The Mortgage Rescue Scheme
The Mortgage Rescue Scheme is the name for a £285 million fund set up by the government to help some homeowners struggling with their mortgage. This should not be confused with so-called “mortgage rescue” schemes offered by some private companies, which often involve an individual purchasing a mortgage borrower’s home at a discount and then promising to rent it back to them.
The government’s Mortgage Rescue Scheme was designed to help homeowners having trouble paying their mortgage and who would have nowhere else to live if their home was repossessed. The scheme is aimed at the most vulnerable households and there are strict rules about who is eligible to be helped by the scheme. It was anticipated that about 6000 households would be helped by the Mortgage Rescue Scheme over a period of two years. However, the Scheme has received criticism from some quarters because of the small number of households it has helped.

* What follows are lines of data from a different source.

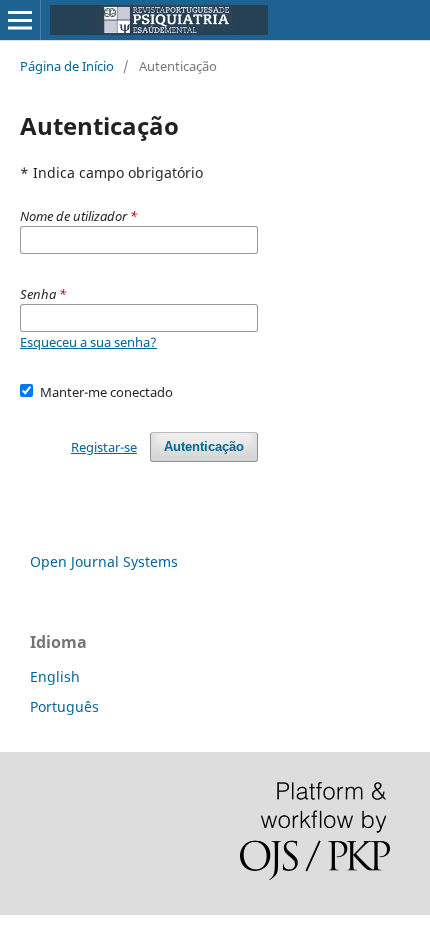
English (55, 676)
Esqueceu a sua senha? (88, 342)
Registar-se (104, 447)
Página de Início (67, 66)
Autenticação (204, 446)
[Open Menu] (20, 20)
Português (64, 706)
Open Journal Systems (104, 561)
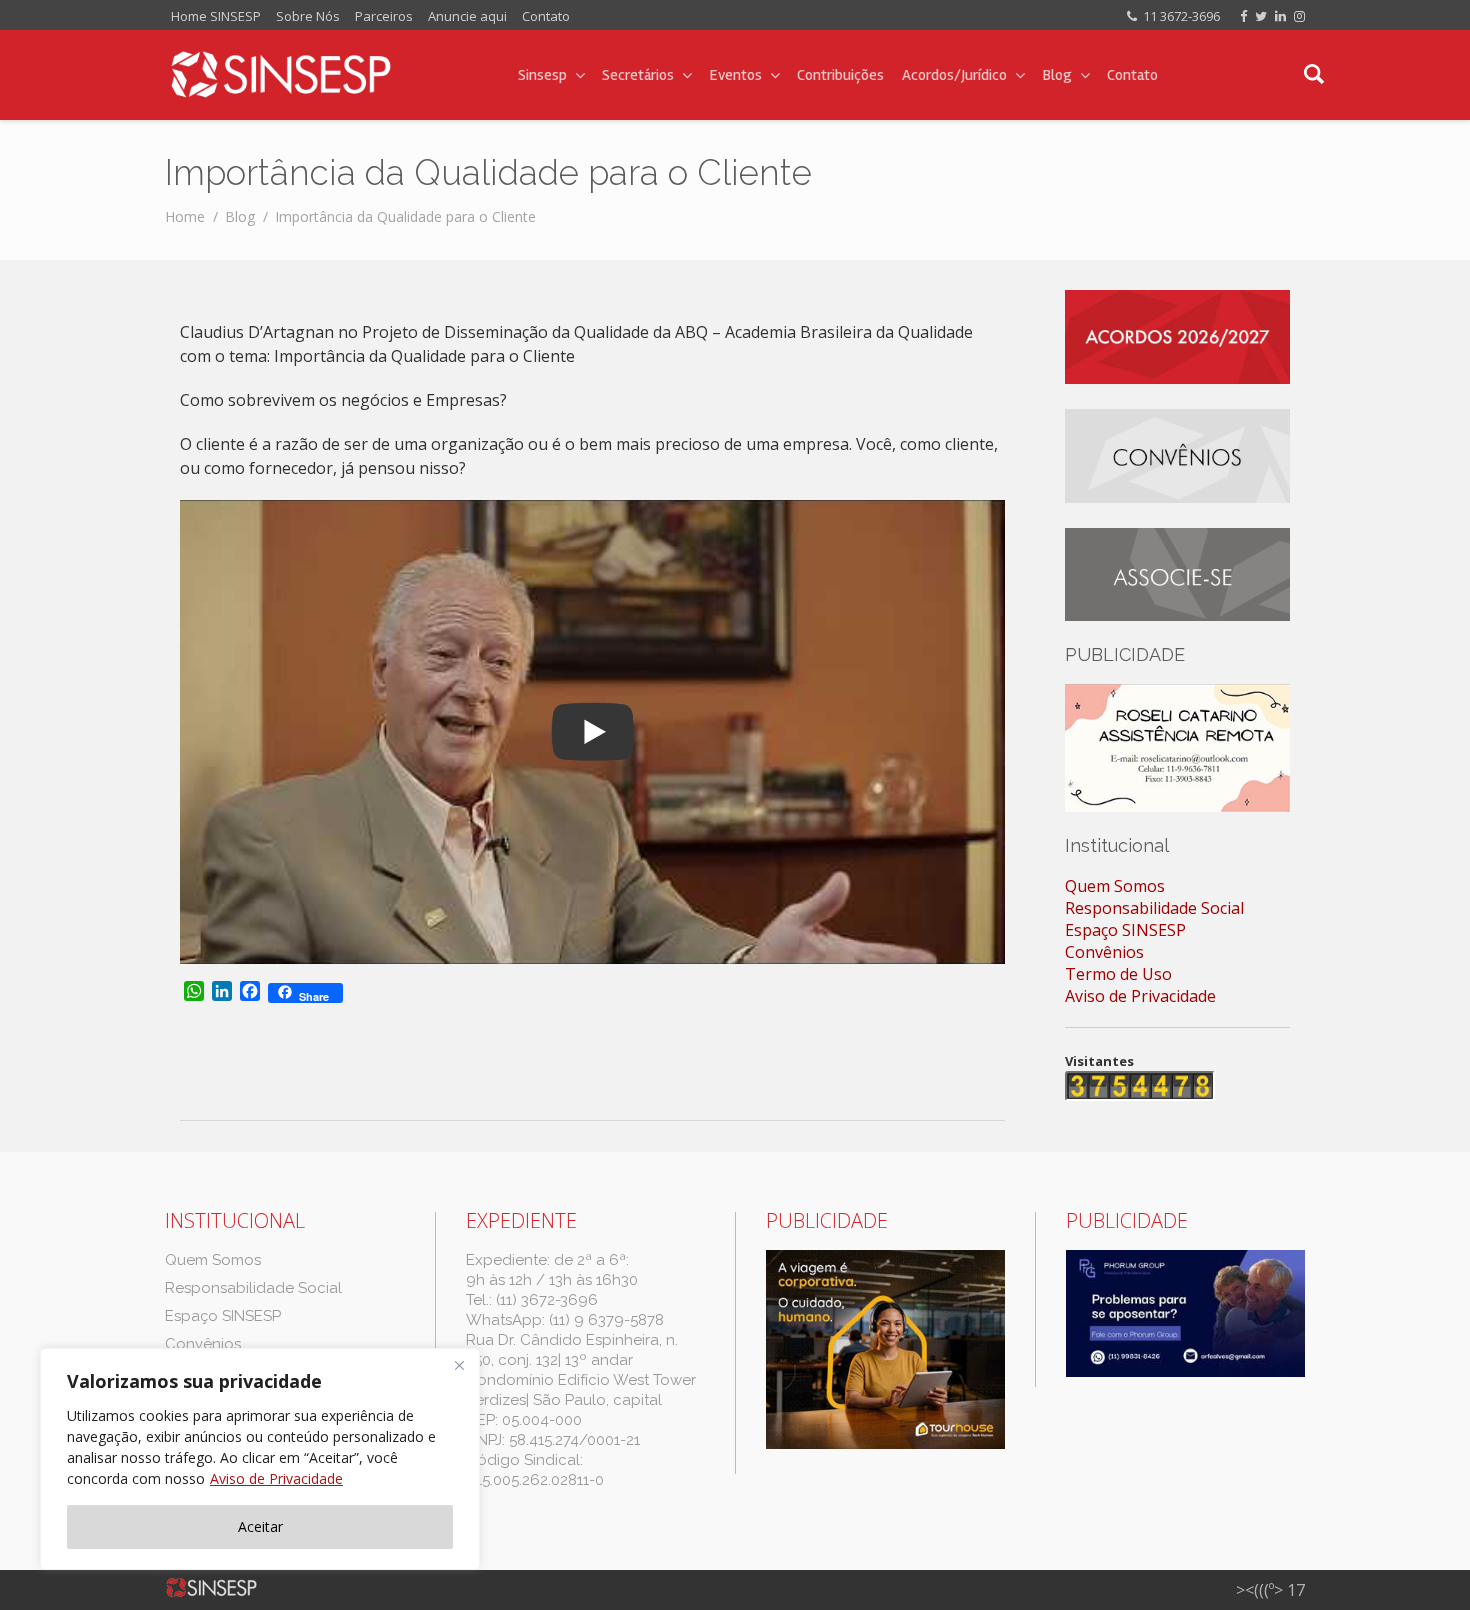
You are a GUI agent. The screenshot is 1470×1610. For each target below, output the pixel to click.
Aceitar (260, 1526)
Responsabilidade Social (1154, 908)
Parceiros (384, 16)
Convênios (1104, 952)
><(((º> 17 (1270, 1590)
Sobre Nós (308, 16)
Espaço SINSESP (1125, 930)
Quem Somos (1115, 886)
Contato (546, 16)
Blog (240, 216)
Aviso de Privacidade (276, 1478)
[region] (260, 1459)
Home (185, 216)
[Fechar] (459, 1365)
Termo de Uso (1118, 974)
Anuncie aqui (467, 16)
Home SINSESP (216, 16)
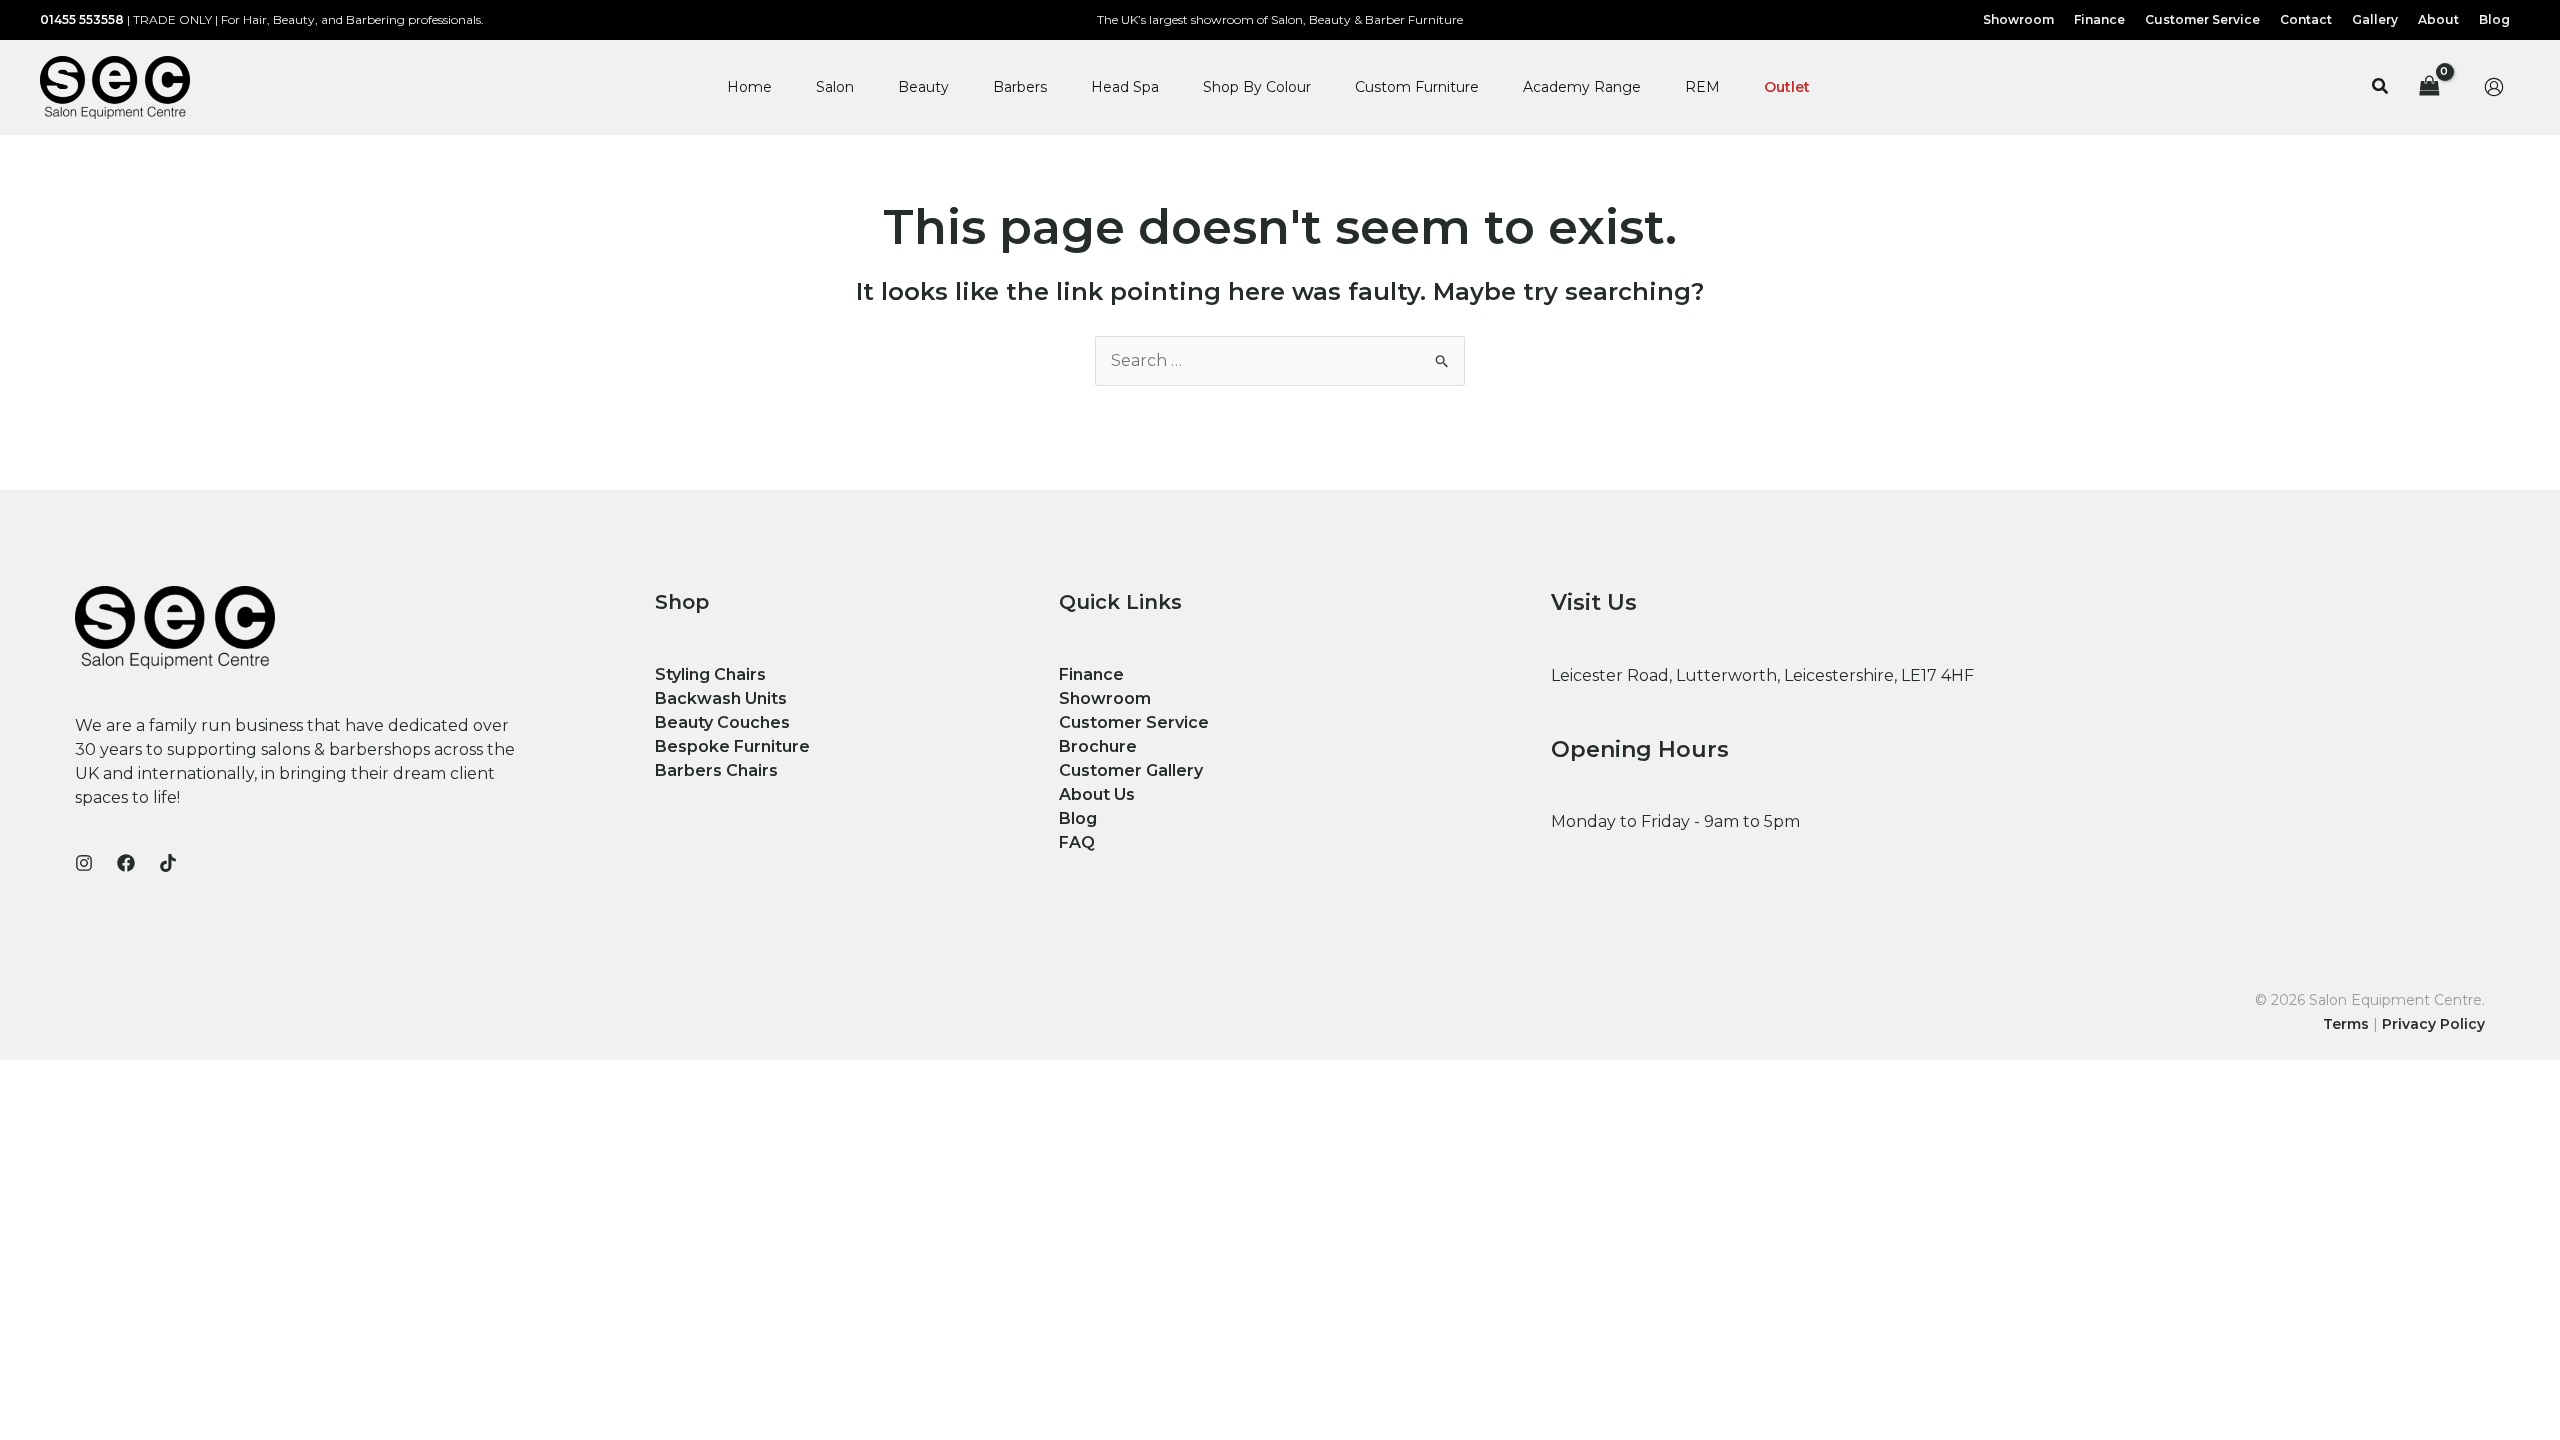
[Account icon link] (2494, 87)
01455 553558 (82, 19)
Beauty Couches (722, 722)
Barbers (1020, 87)
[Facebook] (126, 863)
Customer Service (1134, 722)
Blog (1078, 818)
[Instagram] (84, 863)
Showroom (1105, 698)
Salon (835, 87)
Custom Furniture (1417, 87)
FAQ (1077, 842)
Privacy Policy (2433, 1024)
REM (1702, 87)
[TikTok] (168, 863)
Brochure (1098, 746)
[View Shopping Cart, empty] (2429, 87)
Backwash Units (721, 698)
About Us (1097, 794)
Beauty (923, 87)
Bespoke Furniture (732, 746)
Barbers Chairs (716, 770)
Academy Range (1582, 87)
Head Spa (1125, 87)
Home (749, 87)
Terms (2346, 1024)
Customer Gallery (1131, 770)
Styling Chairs (710, 674)
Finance (1091, 674)
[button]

The Mortgage Rescue Scheme was introduced in June 2008 in Wales and January 2009 in England. A similar scheme has been in operation in Scotland since 2003.
How the Mortgage Rescue Scheme WorksThe Mortgage Rescue Scheme may take one of two forms depending on an applicant’s circumstances. Both versions of the Scheme are operated by the government in association with Registered Social Landlords.
The two types of assistance available under the Scheme are:
- Shared Equity – The Registered Social Landlord (RSL) will provide a loan which will redeem part of the existing mortgage, thereby reducing the monthly instalments payable by the homeowner. In return for providing this loan the RSL will receive a share of the equity in the property. This version of the scheme is most likely to apply to those who have a regular income but who have been hit by increased living expenses.
- Government Mortgage to Rent – The RSL redeems the mortgage completely and the applicant remains in the property as a tenant paying rent to the RSL. The rent payable is likely to be below the market rate. This option is most likely to apply to those applicants who have no real hope of resuming regular mortgage payments.
Who Can Apply for Help Under the Mortgage Rescue SchemeThe Mortgage Rescue Scheme is specifically aimed at those households in greatest need and strict eligibility criteria apply. The requirements for eligibility under the Scheme include:
- The household must include a person who is defined as having “priority needs”. This is a technical term which comes from housing legislation and includes pregnant women, people with dependent children and people who are vulnerable due to age or a mental disability.
- The total household income must be less than £60,000 per year and no one in the household must own a second home either in the UK or abroad.
- The value of the property must not exceed a particular level.
- It must be necessary for the household to remain in the property.
- Everyone named on the mortgage must agree to take part in the Scheme.
- It should be financially feasible for the household to remain in the property after they have been helped by the Mortgage Rescue Scheme.
How to Apply for the Mortgage Rescue SchemeApplications for help from the Mortgage Rescue Scheme are made directly to the housing department of the relevant local council. Eligible applicants are then likely to meet with a financial advisor employed by the local council who will assess the applicant’s financial needs and suitability for the Mortgage Rescue Scheme.
If an application is successful the applicant’s lender will be notified and a Money Advisor will be appointed. In discussion with the household the advisor will create a debt management plan and decide whether the household is better suited to the Shared Equity or the Mortgage to Rent part of the Scheme.
If the Scheme is deemed not to be suitable for an applicant they may still be given advice on how to manage their debts.